● Instructions to follow
Among the entries below, find the lines holding "اکسون" and copy them.

● Exercise data
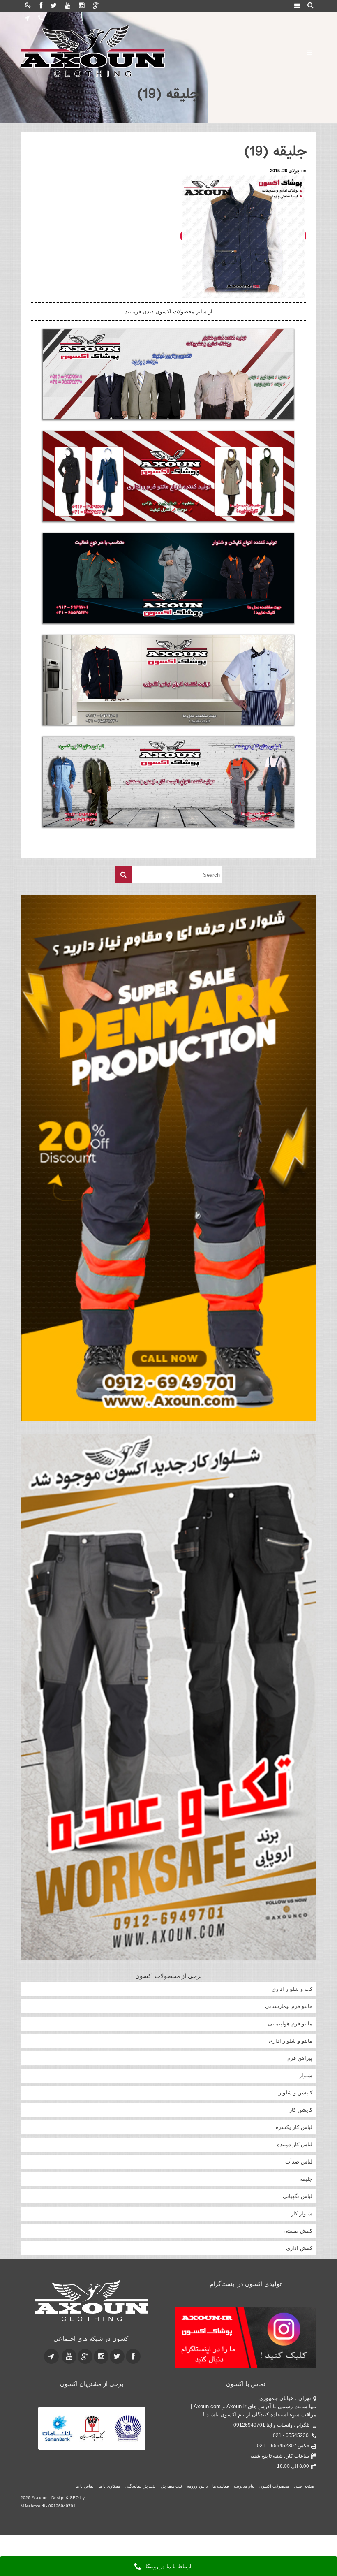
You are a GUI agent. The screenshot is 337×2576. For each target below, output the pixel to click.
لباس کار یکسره (294, 2127)
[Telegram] (27, 18)
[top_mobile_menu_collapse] (297, 6)
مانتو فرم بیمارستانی (288, 2006)
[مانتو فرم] (168, 476)
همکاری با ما (109, 2486)
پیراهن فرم (299, 2058)
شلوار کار (301, 2213)
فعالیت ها (220, 2486)
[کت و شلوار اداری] (168, 374)
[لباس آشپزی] (168, 680)
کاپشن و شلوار (295, 2093)
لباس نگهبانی (297, 2196)
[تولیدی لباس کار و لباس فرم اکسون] (117, 51)
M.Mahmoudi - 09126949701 (48, 2506)
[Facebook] (40, 6)
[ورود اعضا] (28, 6)
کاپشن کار (300, 2110)
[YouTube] (68, 6)
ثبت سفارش (171, 2486)
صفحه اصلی (304, 2486)
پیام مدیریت (244, 2486)
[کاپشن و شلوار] (168, 578)
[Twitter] (53, 6)
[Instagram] (82, 6)
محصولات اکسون (274, 2486)
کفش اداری (299, 2248)
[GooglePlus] (96, 6)
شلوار (305, 2075)
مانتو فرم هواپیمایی (290, 2023)
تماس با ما (85, 2486)
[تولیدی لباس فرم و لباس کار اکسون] (91, 2301)
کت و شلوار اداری (292, 1989)
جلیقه (306, 2179)
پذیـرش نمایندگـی (140, 2486)
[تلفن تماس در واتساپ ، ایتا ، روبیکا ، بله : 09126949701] (41, 18)
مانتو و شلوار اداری (290, 2041)
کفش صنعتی (298, 2231)
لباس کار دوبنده (294, 2144)
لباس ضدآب (298, 2162)
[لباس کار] (168, 782)
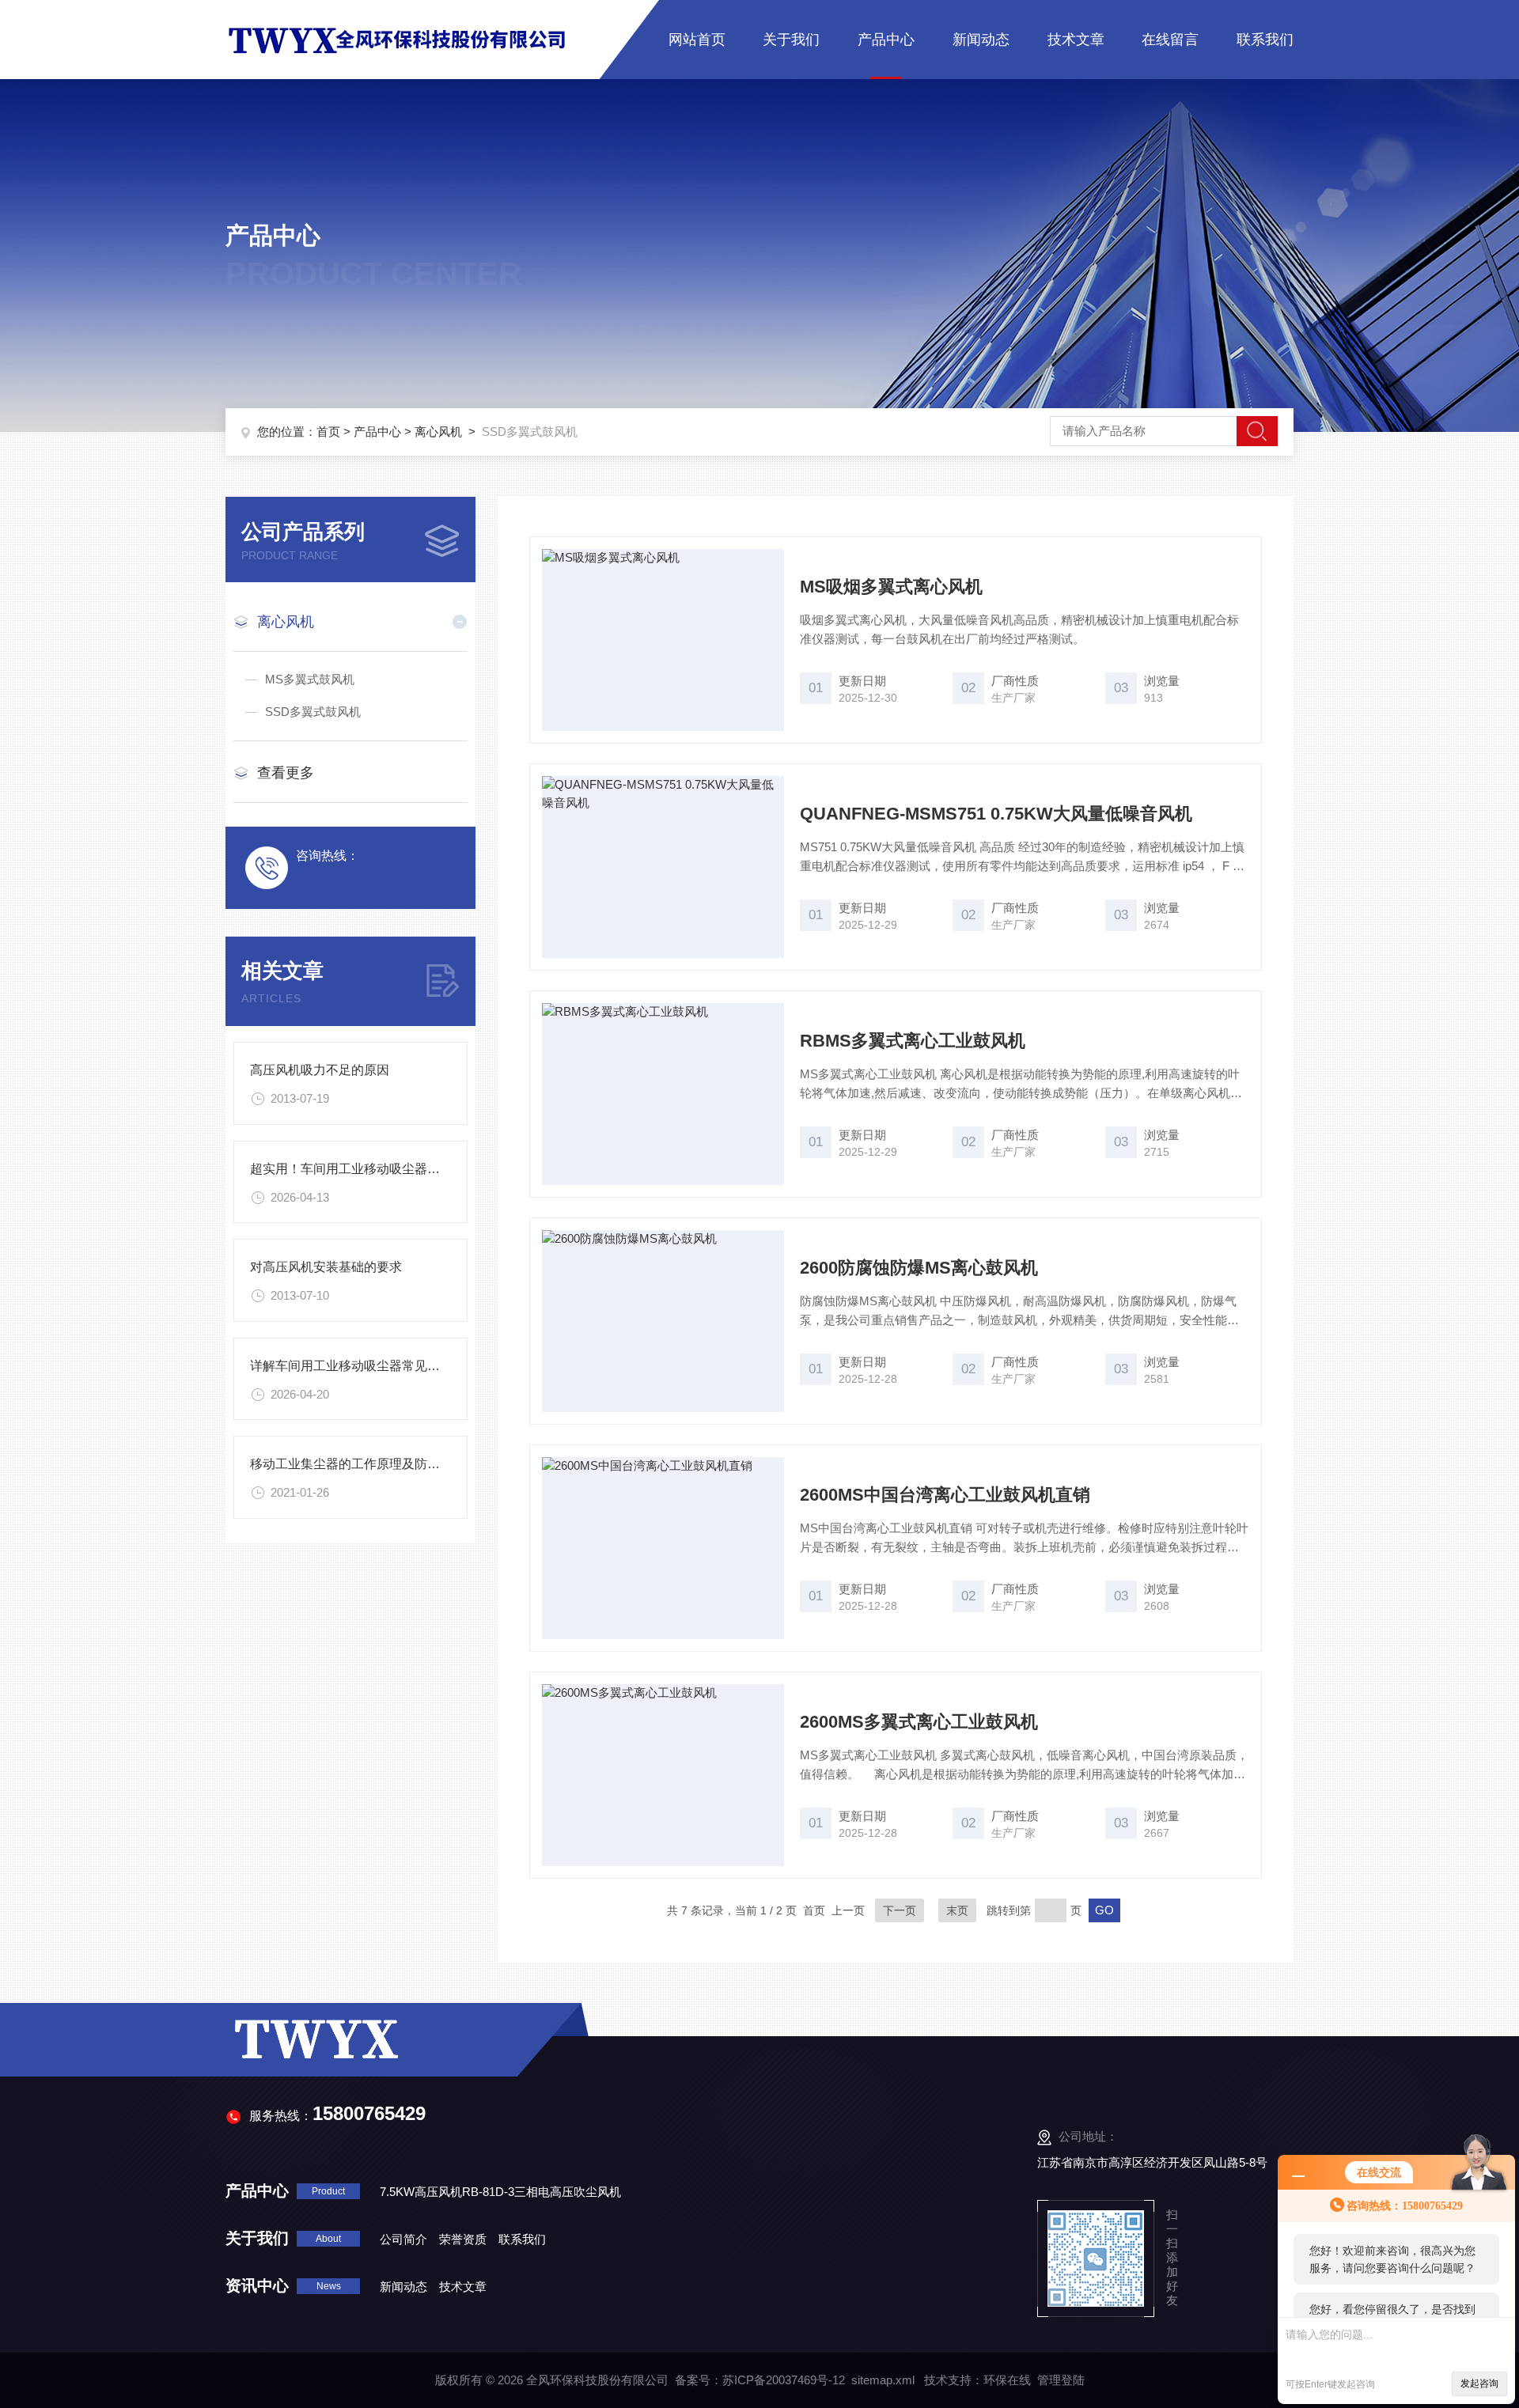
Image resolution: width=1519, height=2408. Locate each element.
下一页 (899, 1910)
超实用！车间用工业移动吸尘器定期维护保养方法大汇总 (408, 1169)
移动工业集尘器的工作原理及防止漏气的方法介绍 (389, 1464)
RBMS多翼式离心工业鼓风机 (912, 1041)
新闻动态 (981, 39)
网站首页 (697, 39)
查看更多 (285, 773)
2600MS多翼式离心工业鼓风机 (919, 1722)
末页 (957, 1910)
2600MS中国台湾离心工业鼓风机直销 (945, 1495)
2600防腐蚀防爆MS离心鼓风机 (919, 1268)
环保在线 (1007, 2380)
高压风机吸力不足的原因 (319, 1070)
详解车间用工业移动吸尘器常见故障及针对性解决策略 (402, 1365)
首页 (328, 431)
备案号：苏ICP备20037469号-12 (760, 2380)
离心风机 (438, 431)
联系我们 (1265, 39)
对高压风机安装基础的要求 (326, 1267)
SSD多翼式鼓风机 (313, 711)
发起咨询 (1479, 2383)
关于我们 (791, 39)
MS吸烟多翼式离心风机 (891, 586)
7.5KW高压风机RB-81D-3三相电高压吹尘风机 (500, 2191)
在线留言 (1170, 39)
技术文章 (1075, 39)
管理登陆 (1061, 2380)
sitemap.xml (883, 2380)
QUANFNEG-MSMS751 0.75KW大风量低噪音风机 (996, 813)
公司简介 (403, 2239)
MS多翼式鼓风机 (309, 679)
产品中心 (886, 39)
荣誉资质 (463, 2239)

● Task answer
[تولیدی لباس کار و لباس فرم اکسون] (117, 51)
محصولات اکسون (274, 2486)
[تولیدی لباس فرم و لباس کار اکسون] (91, 2301)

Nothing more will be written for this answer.